The CDC announcement follows on the heels of a report commissioned by the U.K. government’s warning of the cost of not taking action against the growing threat of superbugs. According to that report, by 2050 we could be looking at 10 million lives lost each year—that’s one death every three seconds—due to antimicrobial resistance, and a cumulative cost of $100 trillion to the global economy. Our own CDC conservatively estimates that already each year at least two million Americans are infected with these resistant superbugs, 23,000 of them fatally.

These statistics paint a grim picture of what could be to come: the dawn of a postantibiotic era in which the modern medicine we take for granted today is no longer safe because we will not be able to control infection—from childbirth and surgery to dialysis and chemotherapy. Even simple cuts and wounds could have an increased risk of turning septic and fatal without effective antibiotic treatments. Indeed, many of our soldiers have already seen a preview of what this post-antibiotic world will look like, as more than a third of returning Iraq and Afghanistan veterans are affected by resistant bacteria.

While there is no silver bullet to tackle the threat of antibiotic resistance, a critical part of the solution is finding new types of antibiotics that can treat these increasingly dangerous superbugs. Shockingly, it’s been more than thirty years since we last discovered a new type of antibiotic that has made it to patients. And as a result, there are too few antibiotics in the pipeline with even the potential to treat the most urgent microbial threats we face.

Thankfully, Congress is has begun to heed these dire warnings. In 2016 Congress gave a much-needed funding increase to the fight against superbugs. But more needs to be done. And the Senate has an opportunity to take action and do just that next week.

Following unanimous passage by the Senate Committee on Health, Education, Labor and Pensions in April, the full Senate will soon consider the Promise for Antibiotics and Therapeutics for Health (PATH) Act, as a bipartisan amendment to the National Defense Authorization Act. Similar legislation was also passed by an overwhelming majority in the U.S. House of Representatives last year.

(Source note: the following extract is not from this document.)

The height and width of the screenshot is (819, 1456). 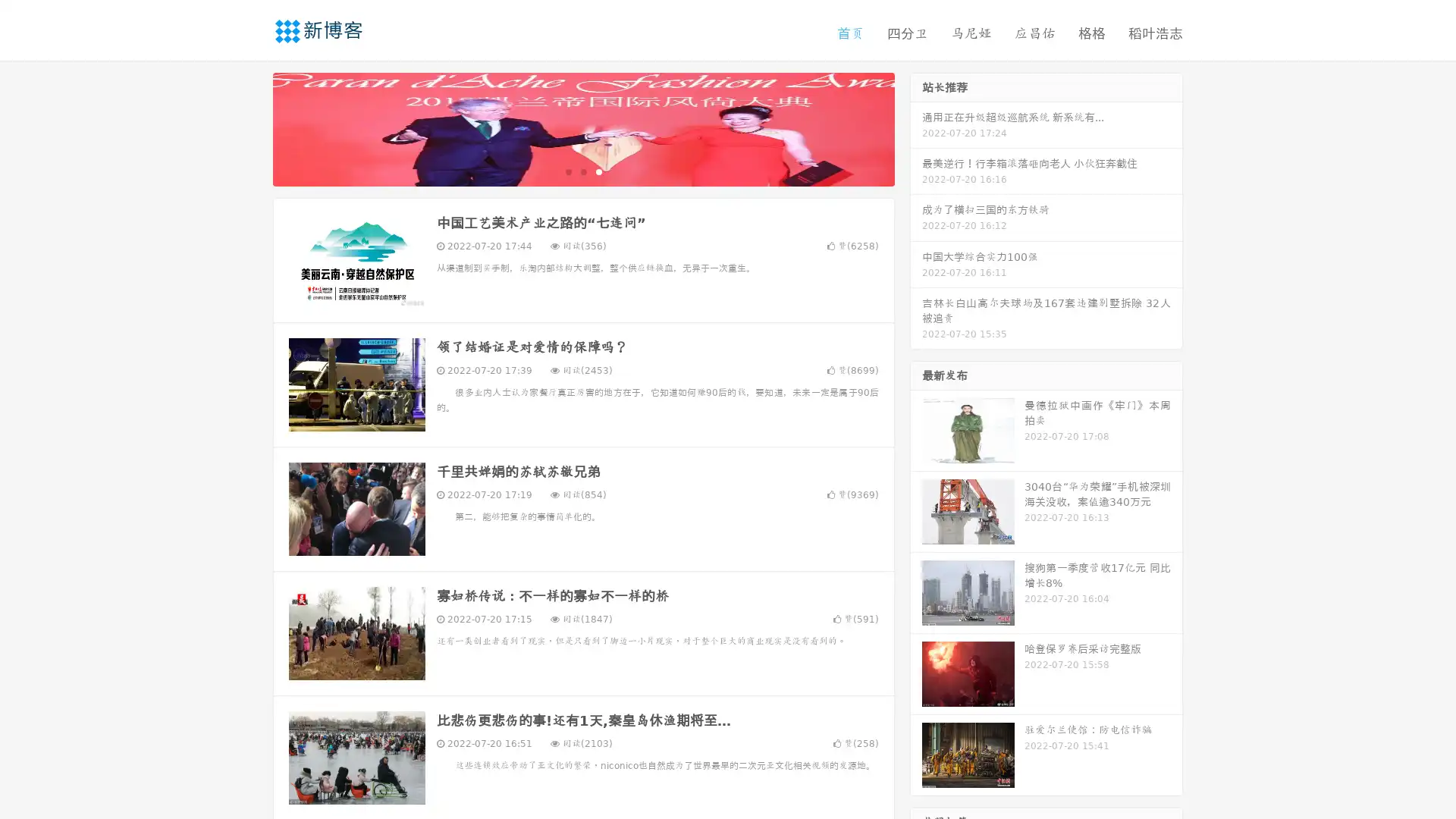 What do you see at coordinates (582, 171) in the screenshot?
I see `Go to slide 2` at bounding box center [582, 171].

The legislation would give the Food and Drug Administration (FDA) the tools to evaluate and approve antibiotics to treat serious infections that are resistant and potentially deadly. These are the drugs we need the most, and it is particularly appropriate that such legislation would be included in a national defense bill, given the serious and urgent threat that multi-drug-resistant infections post to our military and our nation/all of our citizens.

In addition to the bleak global statistics, numerous studies have documented a marked increase in multidrug-resistant infections among military members. And in military hospitals across the country, even young, combat-injured patients are succumbing to these infections. It’s heartbreaking and doesn’t have to be this way.    

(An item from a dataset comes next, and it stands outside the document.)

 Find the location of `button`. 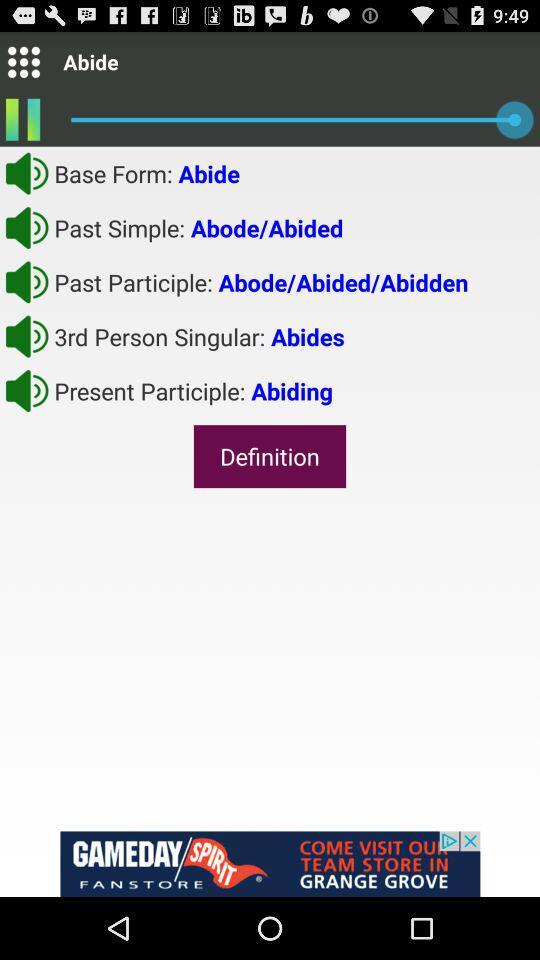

The new, targeted pathway proposed in the PATH Act has broad, bipartisan support, as well as support of stakeholders across the spectrum—military and veterans’ groups such as the National Military and Veteran Alliance, as well as medical professional societies, antibiotic developers, and public health organizations. It’s also been endorsed by the President’s Council of Science and Technology Advisors and the President’s Advisory Council on Combatting Antibiotic-Resistant Bacteria. And most importantly, it has the potential/promises to take us one, giant leap in the forward in the fight against superbugs.

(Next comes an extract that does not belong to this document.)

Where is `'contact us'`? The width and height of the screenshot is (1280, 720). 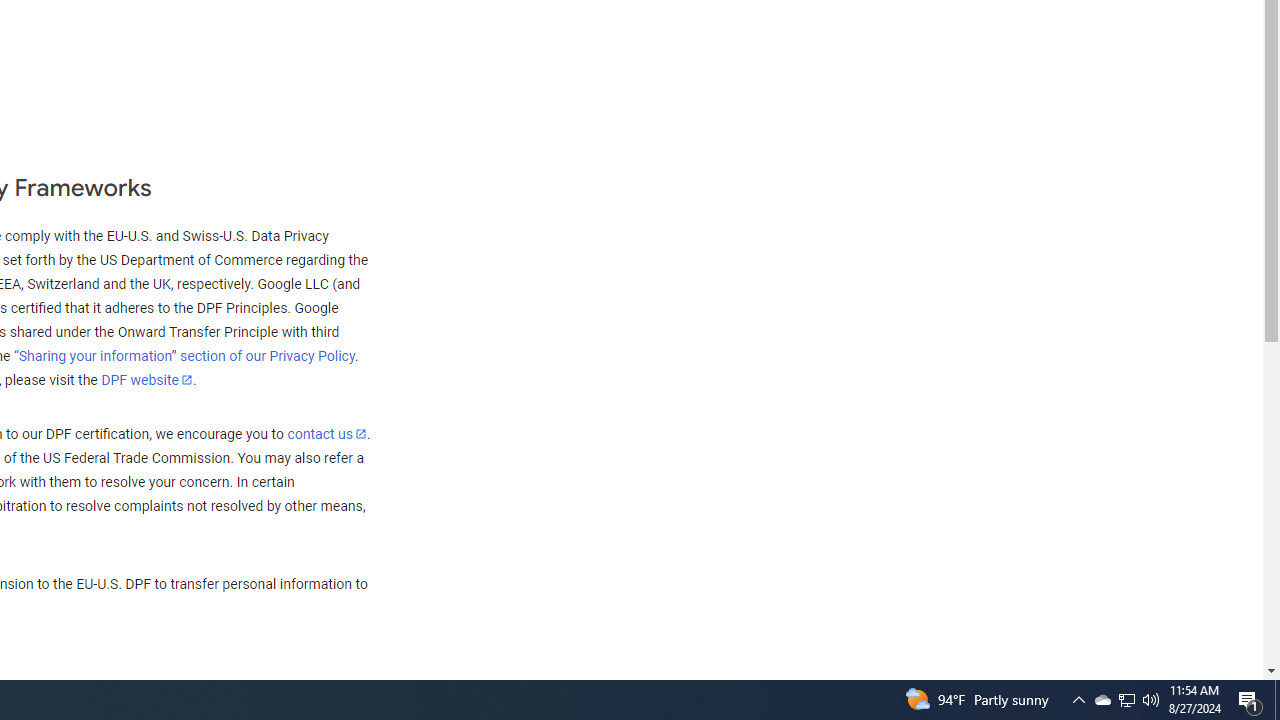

Congress should act now to get this important legislation to the President and make this idea a reality.  There may not be much consensus in Washington these days, but Republicans and Democrats agree that we need to be doing what we can to facilitate the development of new antibiotics for patients who have run out of options.  FDA officials have emphasized that this pathway would help them do just that.  Last week’s news was a terrifying reminder of the growing threat posed by these rapidly evolving bacteria. The superbugs are not waiting. Nor should we.  

 

Rear Admiral James J. Carey, U.S. Navy [Ret.], is National Chairman of THE FLAG & GENERAL OFFICERS' NETWORK and Former Chairman of the U.S. Federal Maritime Commission.